In the early summer, I was trying to choose a meeting to attend in FY 2020. Since my studies have focused on immunotherapy for melanoma for a few years, I wanted to go to a cancer immunology meeting. There were two good choices: AACR Cancer Immunology Meeting at Paris, France, or Association for Cancer Immunotherapy (CIMT) annual meeting constantly held in Mainz, Germany.

Paris! The City of Light where I always wanted to visit but had never. I am a big fan of the musical, Les Miserables, and the movies of Juliet Binoche. There were too many things to see: the institute built by Louis Pasteur; Jacob and Monod; the opera house where Mucha's poster was hung... Oh, for sure I also wanted to visit my good friend Celine, who is a PI in INSERM.

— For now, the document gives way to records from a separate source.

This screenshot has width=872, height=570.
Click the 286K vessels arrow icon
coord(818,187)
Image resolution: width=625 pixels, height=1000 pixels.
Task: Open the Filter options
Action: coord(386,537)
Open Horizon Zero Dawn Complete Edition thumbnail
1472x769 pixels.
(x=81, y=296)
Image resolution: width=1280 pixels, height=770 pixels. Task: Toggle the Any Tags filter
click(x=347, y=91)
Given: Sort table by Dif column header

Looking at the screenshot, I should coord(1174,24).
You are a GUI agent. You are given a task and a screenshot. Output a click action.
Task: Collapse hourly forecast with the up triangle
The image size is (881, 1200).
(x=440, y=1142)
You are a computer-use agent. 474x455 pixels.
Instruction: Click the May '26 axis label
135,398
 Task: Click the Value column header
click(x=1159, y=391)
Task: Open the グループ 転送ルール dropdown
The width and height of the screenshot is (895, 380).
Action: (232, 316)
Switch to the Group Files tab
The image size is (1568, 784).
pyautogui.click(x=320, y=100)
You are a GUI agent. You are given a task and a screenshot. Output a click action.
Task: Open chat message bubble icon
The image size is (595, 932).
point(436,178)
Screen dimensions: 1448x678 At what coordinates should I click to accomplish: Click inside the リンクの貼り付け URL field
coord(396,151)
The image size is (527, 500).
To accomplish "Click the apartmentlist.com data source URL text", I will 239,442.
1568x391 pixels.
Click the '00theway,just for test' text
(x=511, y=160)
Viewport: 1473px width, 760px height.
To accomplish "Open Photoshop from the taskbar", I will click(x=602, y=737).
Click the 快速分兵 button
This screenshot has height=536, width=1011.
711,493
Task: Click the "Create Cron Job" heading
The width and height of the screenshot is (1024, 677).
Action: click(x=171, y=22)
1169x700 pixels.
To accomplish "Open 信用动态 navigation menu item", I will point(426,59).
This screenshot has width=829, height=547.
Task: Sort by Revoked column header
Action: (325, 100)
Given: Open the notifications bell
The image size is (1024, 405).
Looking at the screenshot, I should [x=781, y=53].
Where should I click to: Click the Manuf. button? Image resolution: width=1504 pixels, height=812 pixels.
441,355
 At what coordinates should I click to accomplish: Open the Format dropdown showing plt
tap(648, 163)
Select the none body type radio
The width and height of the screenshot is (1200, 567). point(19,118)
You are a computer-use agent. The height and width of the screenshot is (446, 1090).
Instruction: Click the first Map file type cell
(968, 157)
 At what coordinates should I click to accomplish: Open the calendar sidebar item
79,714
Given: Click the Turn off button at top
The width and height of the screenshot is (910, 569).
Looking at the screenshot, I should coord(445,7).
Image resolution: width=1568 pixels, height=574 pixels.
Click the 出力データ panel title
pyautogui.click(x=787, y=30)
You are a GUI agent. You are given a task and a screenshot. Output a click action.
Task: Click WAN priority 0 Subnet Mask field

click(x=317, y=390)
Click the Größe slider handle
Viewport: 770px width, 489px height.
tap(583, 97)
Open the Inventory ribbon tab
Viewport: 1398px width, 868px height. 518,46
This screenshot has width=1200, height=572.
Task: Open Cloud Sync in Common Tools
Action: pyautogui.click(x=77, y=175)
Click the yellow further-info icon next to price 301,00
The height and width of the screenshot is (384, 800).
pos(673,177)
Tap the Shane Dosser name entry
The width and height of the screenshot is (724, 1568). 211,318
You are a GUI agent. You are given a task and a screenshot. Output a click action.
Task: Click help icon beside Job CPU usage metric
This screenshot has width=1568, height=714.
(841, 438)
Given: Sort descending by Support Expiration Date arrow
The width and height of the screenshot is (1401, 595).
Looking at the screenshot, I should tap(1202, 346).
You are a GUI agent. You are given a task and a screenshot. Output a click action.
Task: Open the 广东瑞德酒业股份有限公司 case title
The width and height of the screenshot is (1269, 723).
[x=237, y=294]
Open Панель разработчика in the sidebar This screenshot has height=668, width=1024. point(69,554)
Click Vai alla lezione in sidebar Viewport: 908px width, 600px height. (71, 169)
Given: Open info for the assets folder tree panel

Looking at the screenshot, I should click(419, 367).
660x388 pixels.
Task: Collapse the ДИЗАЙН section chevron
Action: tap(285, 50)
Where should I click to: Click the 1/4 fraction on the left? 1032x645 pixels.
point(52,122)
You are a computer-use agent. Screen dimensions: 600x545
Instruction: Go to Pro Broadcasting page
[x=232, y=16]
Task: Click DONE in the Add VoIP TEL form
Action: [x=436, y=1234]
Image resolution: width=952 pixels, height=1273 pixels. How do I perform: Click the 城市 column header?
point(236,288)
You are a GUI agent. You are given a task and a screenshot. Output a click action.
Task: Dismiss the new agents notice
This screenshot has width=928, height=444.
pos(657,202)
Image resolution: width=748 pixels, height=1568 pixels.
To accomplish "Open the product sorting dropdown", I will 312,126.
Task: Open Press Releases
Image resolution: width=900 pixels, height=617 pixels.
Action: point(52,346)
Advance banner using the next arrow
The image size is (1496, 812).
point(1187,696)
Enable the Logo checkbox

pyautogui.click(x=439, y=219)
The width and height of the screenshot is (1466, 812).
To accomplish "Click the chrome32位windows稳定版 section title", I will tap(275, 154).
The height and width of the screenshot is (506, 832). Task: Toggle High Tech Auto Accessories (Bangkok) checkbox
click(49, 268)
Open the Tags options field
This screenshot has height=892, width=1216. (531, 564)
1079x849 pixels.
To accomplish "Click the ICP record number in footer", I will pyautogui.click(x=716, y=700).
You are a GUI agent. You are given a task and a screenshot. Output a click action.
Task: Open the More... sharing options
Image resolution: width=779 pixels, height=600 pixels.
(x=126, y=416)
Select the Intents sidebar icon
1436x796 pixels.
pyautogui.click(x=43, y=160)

However, Mainz meeting was also an attraction, because the local organizer, Ugur Sahin, is a very accomplished melanoma researcher. He worked on the RNA vaccine against neoantigens in melanoma, a topic that interests me very much. I admire his research and am a loyal reader of his papers, which are elegant in both concept and writing. If I attended the meeting, I got a chance to discuss with him.

Eventually I chose to go to Paris; who won't, right? The meeting was fantastic; all the big names in melanoma research was there, including my collaborators Yardena Samuels and Jennifer Wargo. I learned a lot and talked to many melanoma researchers. I visited Louvre Museum with friends. Celine guided me to the streets in Paris, and visited the cafe decorated by Mucha's design. It couldn't be better.

Two months after I returned from Paris, there was a rumor that a mystic flu happened in China. In two months, COVID began to spread all over the world. Sahin and his wife founded a small biotech that he and his wife founded, BioNTech, to develop vaccine for treatment of cancer, especially melanoma. Upon the moment that COVID was becoming a global pandemic, they repurpose the RNA technology in BioNTech to generate the very first RNA vaccine for COVID. Later they partnered with Pfizer to produce and distribute it globally. It was reported that Mainz became the town with highest income in Germany.

I never regret my decision to choose the meeting in Paris, which fascinated me in every way. However, every some time I couldn't help but thinking, how cool it would be to discuss RNA vaccine technology with the couple whose vision literally saved the world.